### QUOTED PASSAGE

------------------------------------------------

Every guest that reacts excitedly to the dog's jumping, either positively or negatively, will confirm the behavior. Jumping is very much self-reinforcing, so you've got to break that cycle. Good luck!


----------



## sammylove

Thank you so very much.......your suggestions were fantastic and incorporate many of the things we have attempted to "learn" in training. It also explains his behavior in such a straightforward way, I'm feeling better already! Happy holidays


----------



## JoelSilverman

Here are a series of 14 free videos on my site that will help you with that.. Here is the link:


----------



## sammylove

Many thanks to you also. With all of this information, I am confident he will be the pet he has the potential to be. I am going to visit that website today! Happy Holidays


----------



## Ljilly28

Great comment, Tippykayak. One more small suggestion is to "set up " the dog with some friends acting as guests to practice not jumping. While you do the things Tippy suggests, your helpful guest should cross her arms over her chest(closed body language) and turn her back to your dog, remaining motionless until the dog is calm. The dog then gets the opposite of what he wants, and doesnt self-reward. Another thing is to teach your dog "place", "mat", or the nice old fashioned Go Lie Down. You might need to tether your dog at first- maybe with a tasty kong or something- but you can get him in the habit of going to his "place" rather than the front door to bounce off the walls. To be fair to the youngster, get him nice and physically tired before company.


----------



## Lucky's mom

When my neighborhood kids helped me train Lucky to sit (using treats) while he was excited like that...it, it really stuck and helped in all excitable situations.

In the house, we no longer need to crate Lucky and he doesn't jump anymore but gosh he still gets excited and will hardly let guests walk through. We have to tell him to "lay down" and that helps calm him....


----------



## tippykayak

Ljilly28 said:


> Great comment, Tippykayak. One more small suggestion is to "set up " the dog with some friends acting as guests to practice not jumping. While you do the things Tippy suggests, your helpful guest should cross her arms over her chest(closed body language) and turn her back to your dog, remaining motionless until the dog is calm. The dog then gets the opposite of what he wants, and doesnt self-reward. Another thing is to teach your dog "place", "mat", or the nice old fashioned Go Lie Down. You might need to tether your dog at first- maybe with a tasty kong or something- but you can get him in the habit of going to his "place" rather than the front door to bounce off the walls. To be fair to the youngster, get him nice and physically tired before company.


Well put. I totally agree with LJilly's additions. A tired dog is in a much more trainable state of mind, and the things he learns while tired can carry across to times when he's not. Also, her body language tip is awesome. After a couple of tries, you'll probably see it click in his head: "wait, when I jump up, the person gets all boring and ignores me...hmm...what if I sit instead?"

Good luck!


----------



## ScoobaSteeV

Great tips! Been having the same issue w/my Golden, they're so people-focused like tippy-kayak said. On walks when she sees another owner walking their dog, she'll greet the owner first, haha have heard the same from other golden owners too. But thanks for the tips everyone.


----------

------------------------------------------------

### INFORMATION SUPPLIED
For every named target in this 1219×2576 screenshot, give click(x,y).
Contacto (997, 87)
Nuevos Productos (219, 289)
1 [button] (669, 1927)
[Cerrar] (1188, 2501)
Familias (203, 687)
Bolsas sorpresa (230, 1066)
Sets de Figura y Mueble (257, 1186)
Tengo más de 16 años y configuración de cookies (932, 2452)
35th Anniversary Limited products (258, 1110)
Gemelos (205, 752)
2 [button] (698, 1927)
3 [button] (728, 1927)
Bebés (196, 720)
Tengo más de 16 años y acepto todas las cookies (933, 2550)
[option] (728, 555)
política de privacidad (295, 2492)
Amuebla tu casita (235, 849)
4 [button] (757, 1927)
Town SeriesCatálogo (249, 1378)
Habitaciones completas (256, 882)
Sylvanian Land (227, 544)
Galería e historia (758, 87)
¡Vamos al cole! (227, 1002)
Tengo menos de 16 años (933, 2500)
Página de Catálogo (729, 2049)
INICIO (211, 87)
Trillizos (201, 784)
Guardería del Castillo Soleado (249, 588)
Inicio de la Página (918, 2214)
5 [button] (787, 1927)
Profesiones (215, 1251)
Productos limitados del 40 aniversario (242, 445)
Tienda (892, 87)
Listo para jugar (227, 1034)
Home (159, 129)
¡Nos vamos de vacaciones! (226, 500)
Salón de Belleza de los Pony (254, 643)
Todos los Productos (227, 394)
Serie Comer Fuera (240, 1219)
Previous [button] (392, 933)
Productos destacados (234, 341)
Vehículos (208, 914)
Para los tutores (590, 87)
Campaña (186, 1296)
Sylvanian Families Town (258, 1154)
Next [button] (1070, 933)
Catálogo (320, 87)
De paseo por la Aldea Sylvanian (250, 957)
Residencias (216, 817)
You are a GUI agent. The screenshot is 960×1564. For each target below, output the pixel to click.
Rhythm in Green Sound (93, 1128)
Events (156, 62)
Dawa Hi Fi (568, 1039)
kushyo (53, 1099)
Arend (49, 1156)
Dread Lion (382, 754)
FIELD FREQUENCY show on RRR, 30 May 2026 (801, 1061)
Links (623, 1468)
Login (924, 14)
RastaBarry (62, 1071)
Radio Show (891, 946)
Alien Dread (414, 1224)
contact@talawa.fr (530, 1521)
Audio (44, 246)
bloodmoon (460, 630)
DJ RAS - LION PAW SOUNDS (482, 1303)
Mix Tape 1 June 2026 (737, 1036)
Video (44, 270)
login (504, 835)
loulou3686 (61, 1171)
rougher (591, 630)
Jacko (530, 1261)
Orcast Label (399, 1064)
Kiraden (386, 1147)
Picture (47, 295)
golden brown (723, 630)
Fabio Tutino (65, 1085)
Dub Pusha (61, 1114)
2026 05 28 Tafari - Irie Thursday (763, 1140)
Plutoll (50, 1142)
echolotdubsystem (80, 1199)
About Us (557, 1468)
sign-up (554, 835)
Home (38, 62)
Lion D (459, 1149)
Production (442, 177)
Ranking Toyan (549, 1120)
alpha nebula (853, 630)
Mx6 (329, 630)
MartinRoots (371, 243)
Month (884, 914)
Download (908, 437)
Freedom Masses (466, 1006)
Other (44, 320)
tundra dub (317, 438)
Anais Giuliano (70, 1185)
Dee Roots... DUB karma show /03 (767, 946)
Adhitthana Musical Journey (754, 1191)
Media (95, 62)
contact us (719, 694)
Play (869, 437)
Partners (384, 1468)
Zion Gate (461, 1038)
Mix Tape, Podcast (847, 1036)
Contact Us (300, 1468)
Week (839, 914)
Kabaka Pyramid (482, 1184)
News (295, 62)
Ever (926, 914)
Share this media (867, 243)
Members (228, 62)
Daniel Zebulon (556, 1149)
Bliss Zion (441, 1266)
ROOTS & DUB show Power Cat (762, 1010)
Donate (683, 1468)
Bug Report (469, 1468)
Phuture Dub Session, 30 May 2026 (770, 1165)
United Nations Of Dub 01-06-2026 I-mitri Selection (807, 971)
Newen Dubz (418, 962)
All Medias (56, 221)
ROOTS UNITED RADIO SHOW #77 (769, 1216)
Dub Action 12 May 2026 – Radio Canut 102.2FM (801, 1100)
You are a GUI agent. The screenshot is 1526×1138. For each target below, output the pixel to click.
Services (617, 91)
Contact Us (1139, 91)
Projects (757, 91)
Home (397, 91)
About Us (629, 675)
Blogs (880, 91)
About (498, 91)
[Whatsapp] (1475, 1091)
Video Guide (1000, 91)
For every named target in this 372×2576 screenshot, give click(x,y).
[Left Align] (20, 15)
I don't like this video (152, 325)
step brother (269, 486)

------------------------------------------------

### WORK INSTRUCTIONS
1: Rewrite the dog-training thread starting with "When my neighborhood" and going on through "all excitable situations.", swapping "treats" for "kibble".
2: In the rows, take the lines starting with the line with "Inicio de la Página (918, 2214)" and going on through the line with "Video (44, 270)", and set them out as a Markdown table with the columns Number and Line, leaving out blank lines.

### SOLUTIONS IN ORDER
1:
When my neighborhood kids helped me train Lucky to sit (using kibble) while he was excited like that...it, it really stuck and helped in all excitable situations.

2:
| Number | Line |
|---|---|
| 1 | Inicio de la Página (918, 2214) |
| 2 | 5 [button] (787, 1927) |
| 3 | Profesiones (215, 1251) |
| 4 | Productos limitados del 40 aniversario (242, 445) |
| 5 | Tienda (892, 87) |
| 6 | Listo para jugar (227, 1034) |
| 7 | Home (159, 129) |
| 8 | ¡Nos vamos de vacaciones! (226, 500) |
| 9 | Salón de Belleza de los Pony (254, 643) |
| 10 | Todos los Productos (227, 394) |
| 11 | Serie Comer Fuera (240, 1219) |
| 12 | Previous [button] (392, 933) |
| 13 | Productos destacados (234, 341) |
| 14 | Vehículos (208, 914) |
| 15 | Para los tutores (590, 87) |
| 16 | Campaña (186, 1296) |
| 17 | Sylvanian Families Town (258, 1154) |
| 18 | Next [button] (1070, 933) |
| 19 | Catálogo (320, 87) |
| 20 | De paseo por la Aldea Sylvanian (250, 957) |
| 21 | Residencias (216, 817) |
| 22 | You are a GUI agent. The screenshot is 960×1564. For each target below, output the pixel to click. |
| 23 | Rhythm in Green Sound (93, 1128) |
| 24 | Events (156, 62) |
| 25 | Dawa Hi Fi (568, 1039) |
| 26 | kushyo (53, 1099) |
| 27 | Arend (49, 1156) |
| 28 | Dread Lion (382, 754) |
| 29 | FIELD FREQUENCY show on RRR, 30 May 2026 (801, 1061) |
| 30 | Links (623, 1468) |
| 31 | Login (924, 14) |
| 32 | RastaBarry (62, 1071) |
| 33 | Radio Show (891, 946) |
| 34 | Alien Dread (414, 1224) |
| 35 | contact@talawa.fr (530, 1521) |
| 36 | Audio (44, 246) |
| 37 | bloodmoon (460, 630) |
| 38 | DJ RAS - LION PAW SOUNDS (482, 1303) |
| 39 | Mix Tape 1 June 2026 (737, 1036) |
| 40 | Video (44, 270) |